Trataré de no ser «spoiler», aguafiestas que desvela que arruina el desarrollo de una historia contando su final. Situémonos. Estamos en Cádiz, entre febrero de 1810 y agosto de 1812, durante los 30 meses y 20 días que dura el asedio de las tropas napoleónicas a la ciudad. Aconsejo tener a mano un callejero de la ciudad (basta entrar en Wikimedia Commons y buscar «Mapa de Cádiz 1812») y, por ejemplo, también una «Vista de Cádiz y sus contornos» o el «Plan Topographique de la Baie et Port de Cadix et de ses environs». No viene mal un diccionario náutico para aumentar el placer del lenguaje exacto de la mar: «Vira el ancla, abate a babor, amolla escota mayor, larga trinqueta, orza dos cuartas más, haga cazar esa escota?». Aliada España con los ingleses esta vez, los más de 100.000 gaditanos y refugiados que allí viven pasan sus días con bastante más comodidad que los franceses sitiadores, abocados a disparar sus cañones desde Trocadero, desde La Cabezuela, sin alcanzar más que a derribar algunas casas de las zonas que alcanzan sus baterías, con apenas víctimas en el enemigo amurallado y lejano. Al gabacho le acechan los terribles guerrilleros, la escasez de comida, piojos y chinches, se consumen entre los caños y marismas de la Isla de León, les caen por todas partes, por Chiclana, en el puente Suazo, cuando se aventuran por el Arrecife sin llegar a La Cortadura, mientras que los sitiados tienen de todo, abierta como les queda la puerta de la mar, que les permite el comercio con la América que comienza a revolverse contra la metrópoli, o con Europa. Es el sitiador sitiado. Ausente el lamentable rey Fernando VII, los diputados españoles se han venido a refugiar a Cádiz, donde elaboran una nueva Constitución, «La Pepa». Ahí está el asturiano conde de Toreno, en la historia y en la novela, ahí los Martínez de la Rosa («tan fino») y compañía.

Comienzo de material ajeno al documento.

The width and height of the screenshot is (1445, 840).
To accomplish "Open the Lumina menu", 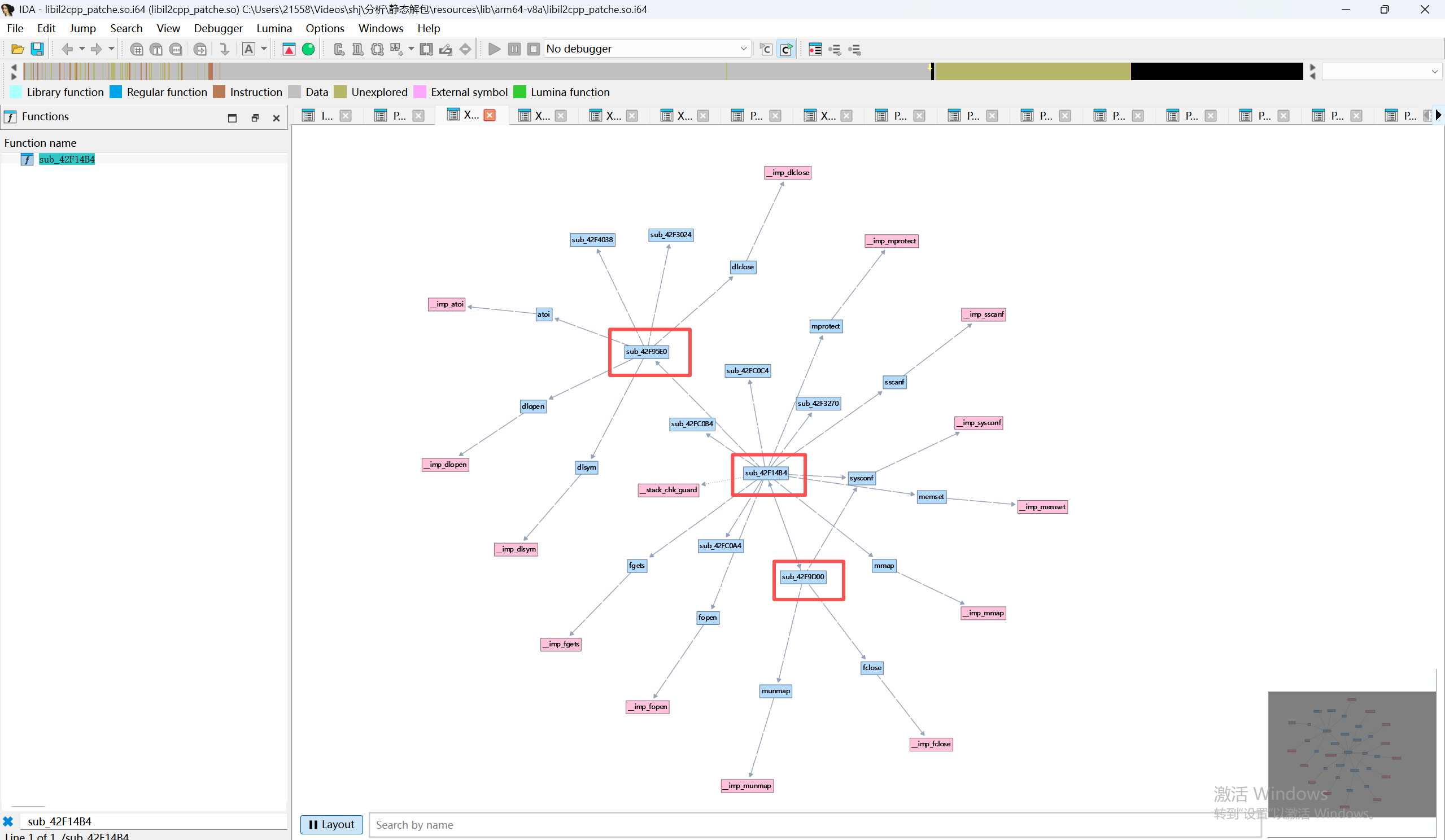I will pos(273,28).
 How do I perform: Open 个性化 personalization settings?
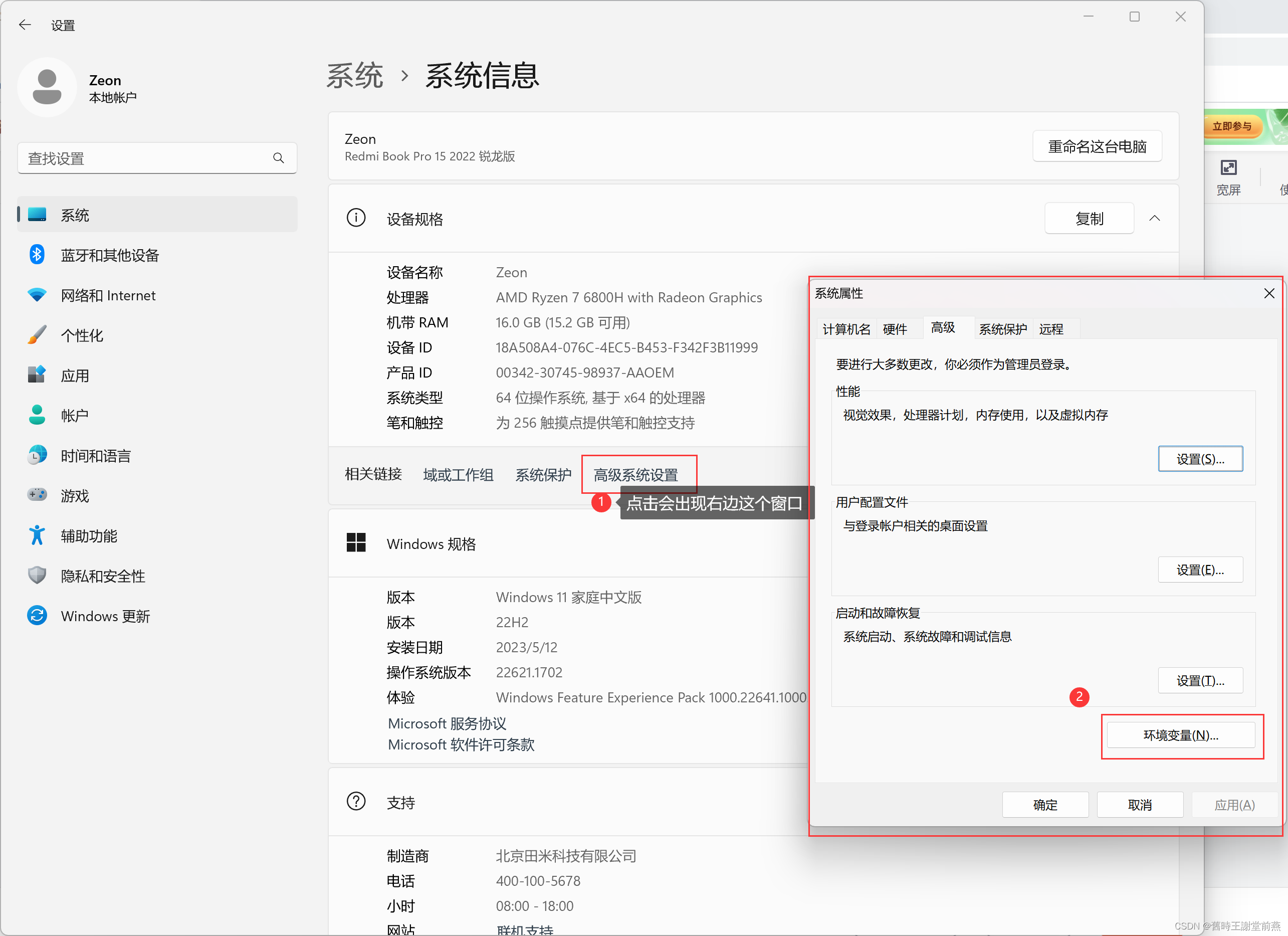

Éste es el escenario por el que deambula un comisario de la Policía, Rogelio Tizón, que acaba de entrar en la cincuentena, duro y desengañado, de vuelta de todo (grandísima blasfemia en la página 507), obsesionado porque comienzan a aparecer en el Cádiz que domina (con la entonces habitual tortura incluida: así se abre la novela) cadáveres de casi niñas atrozmente asesinadas. Por allí se ve a Pepe Lobo, capitán corsario a puro trabajo, guapo, tópico, como pide el argumento: «Unos 40 años, pelo y patillas negras, ojos claros, vivos».